The English word worship comes from the Greek word, proskuneo. The definition in Strong's concordance goes like this: to kiss the hand to (towards) one, in token of reverence 2) among the Orientals, esp. the Persians, to fall upon the knees and touch the ground with the forehead as an expression of profound reverence 3) in the NT by kneeling or prostration to do homage (to one) or make obeisance, whether in order to express respect or to make supplication 3a) used of homage shown to men and beings of superior rank.
After examining this definition, we were challenged in one of our Bible studies by the following. I thought it most helpful.
Think for a minute about what it means for a subject to prostrate himself on the ground before a King. For instance, if a King sees you walk through the door, what kind of questions might he be asking himself about you? Probably things like, “What does this person want? What sort of spirit does this person exhibit? Is he a threat to my interests? Exactly what is he up to?"
The act of prostrating oneself before a King is a position of high vulnerability. You can’t defend yourself lying flat on your face. What it purports to say is that, "I have no will of my own. I have no designs on what happens here. I am at your mercy. I am totally in your hands. You may dispose of me as you wish."
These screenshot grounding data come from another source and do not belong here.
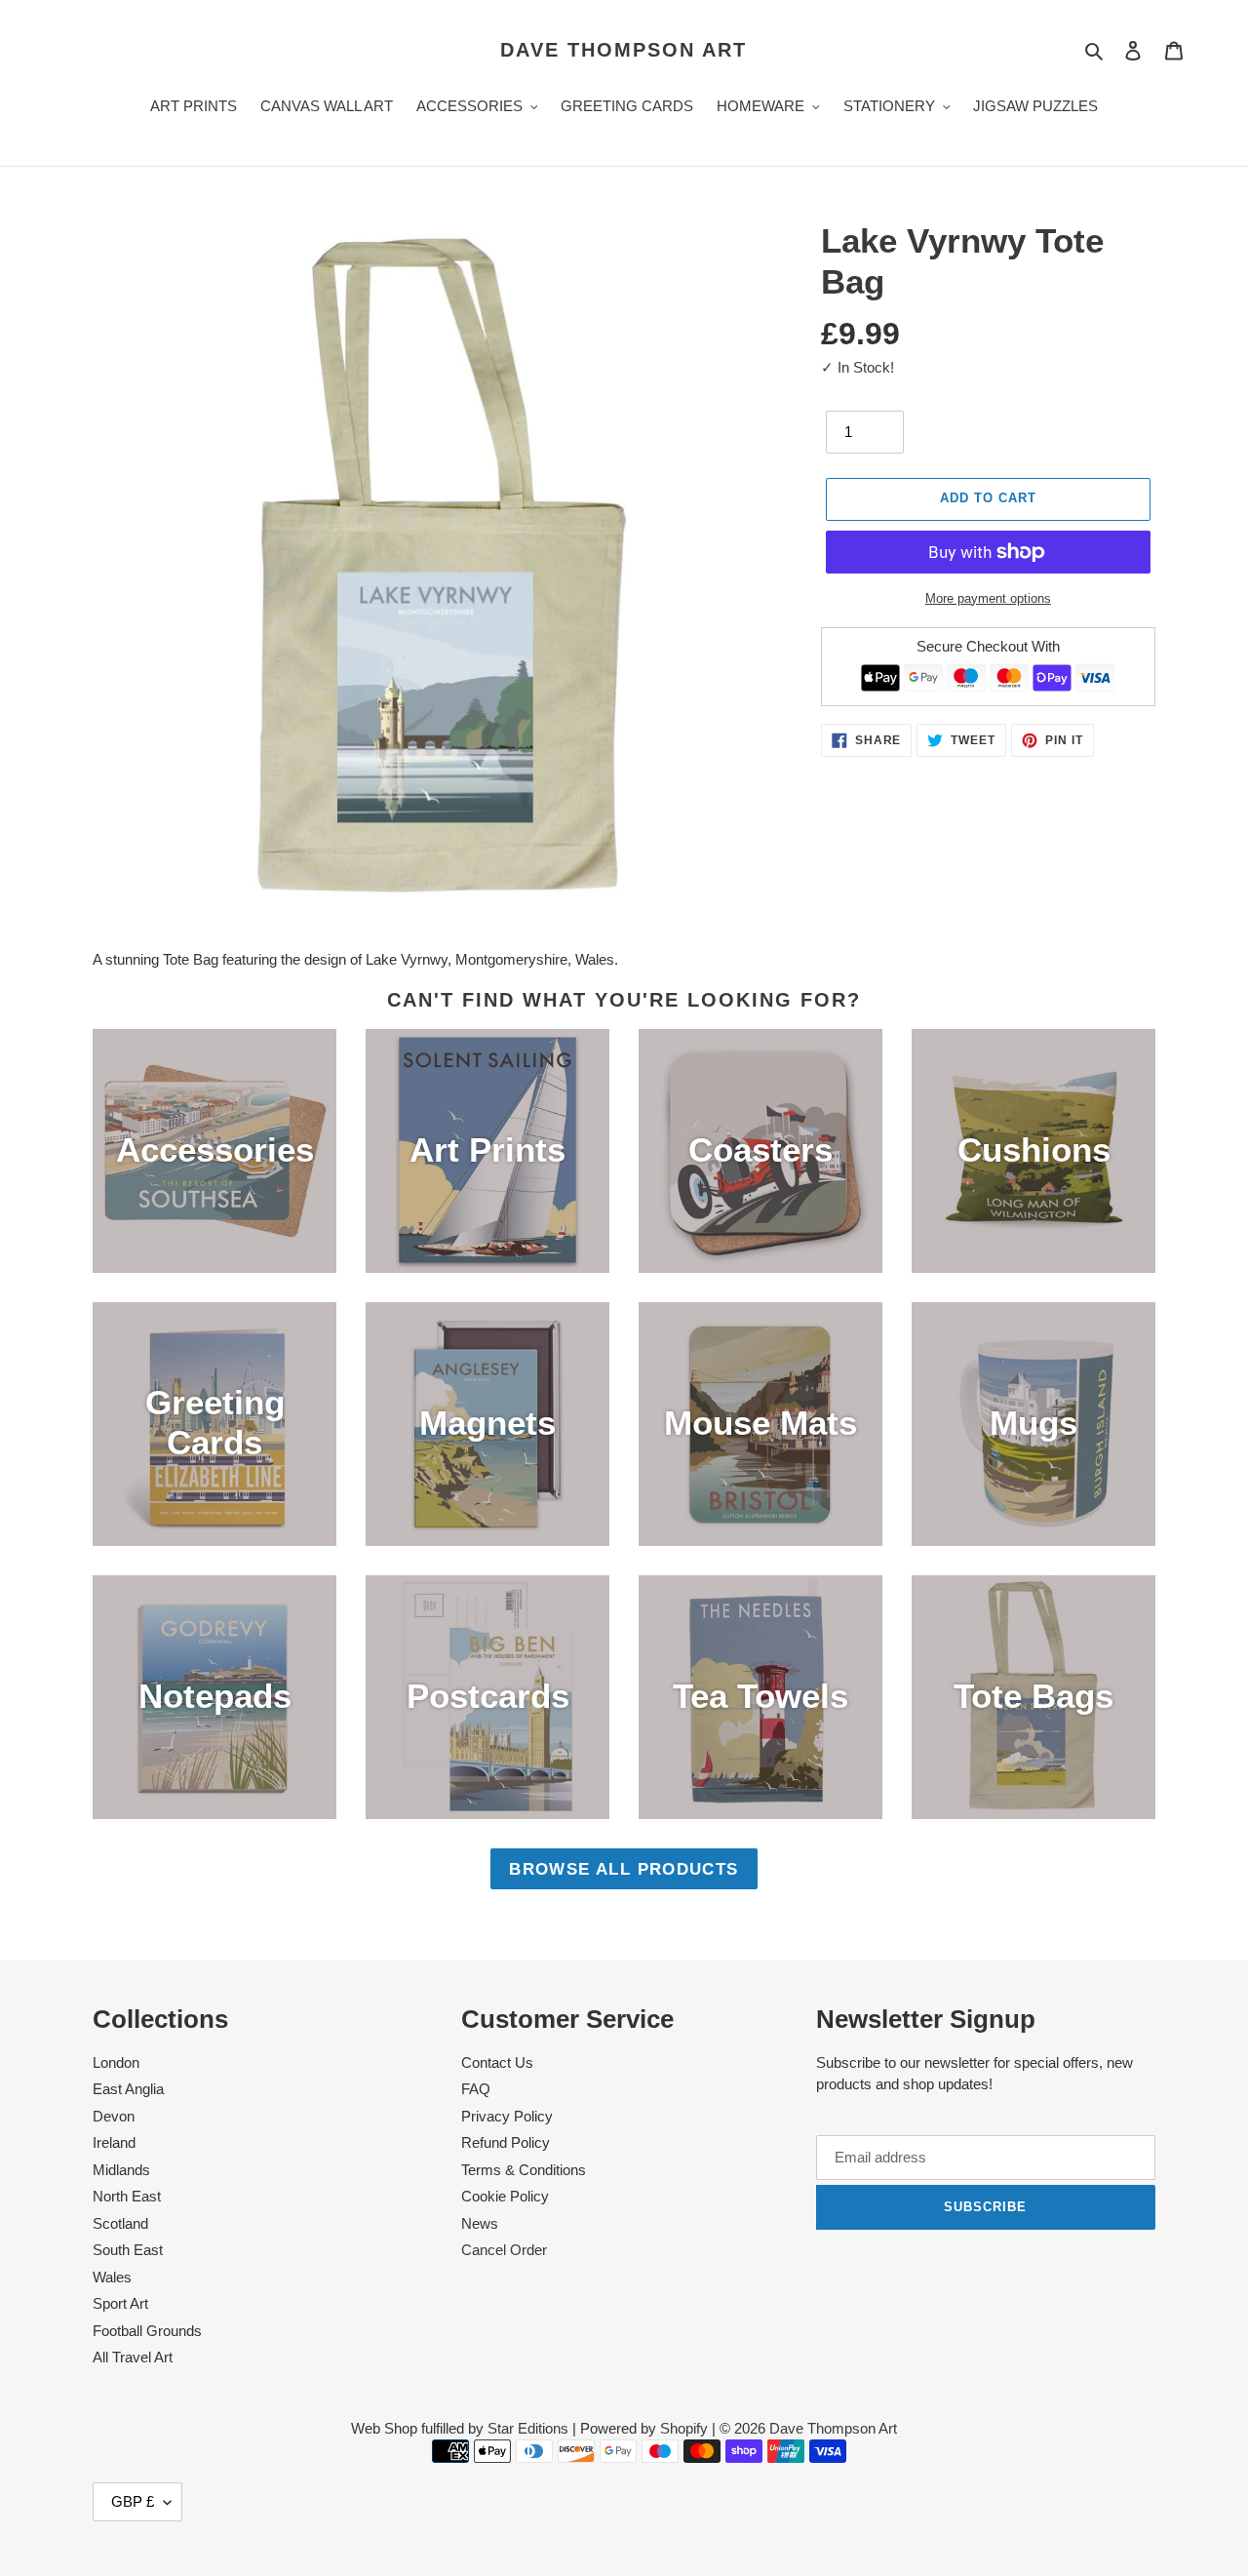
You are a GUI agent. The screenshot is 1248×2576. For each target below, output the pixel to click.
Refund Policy (505, 2142)
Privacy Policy (507, 2116)
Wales (112, 2277)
Now certainly not everyone who prostrates themselves before a King or purports to worship God is of that mind inside. Disjunction between the outward behavior and the inward man is not uncommon. When it comes to worship, we are capable of going through the motions of what we call worship without ever even thinking about God or coming into his presence in our own consciousness.
But Jesus says that God seeks those who will worship in spirit and in truth. So it’s not a bodily ritual we go through, but it comes from our inner man, and "in truth" is another way of saying in reality or in fact.
God is looking for the worship which is real, which is a reflection of what we are in our heart. When we are living a life of worship to him, we are no threat to His kingdom. We are no threat to His authority. We are living a life which is totally committed and submitted to His will.
Someone says, “I have greatly changed in my understanding of what worship is. I used to feel good about what I was doing when I went to a large church where worship was about praise and emotion and generating a good feeling. I honestly felt good and I felt like I was worshiping. I felt like I was doing what I was supposed to do, but I realize now that it was a deceptive thing. It was about feeling good. It was about generating a high, and that’s not what worship is.”
Certainly, as we follow Jesus, there will be times when we experience, if you will, ecstatic feelings having to do with our relationship to God. There will be feelings which are generated in us that are incredible, but that’s not something we should seek to produce. Rather, it seems to me that worship, as Jesus describes it, results in a relationship between us and God that involves us following in the footsteps of his Son, following Him even through the garden where, when faced with the ultimate challenge of His life, He said “Father, not my will but thine be done.”
This, I submit, is worship "in spirit and in truth."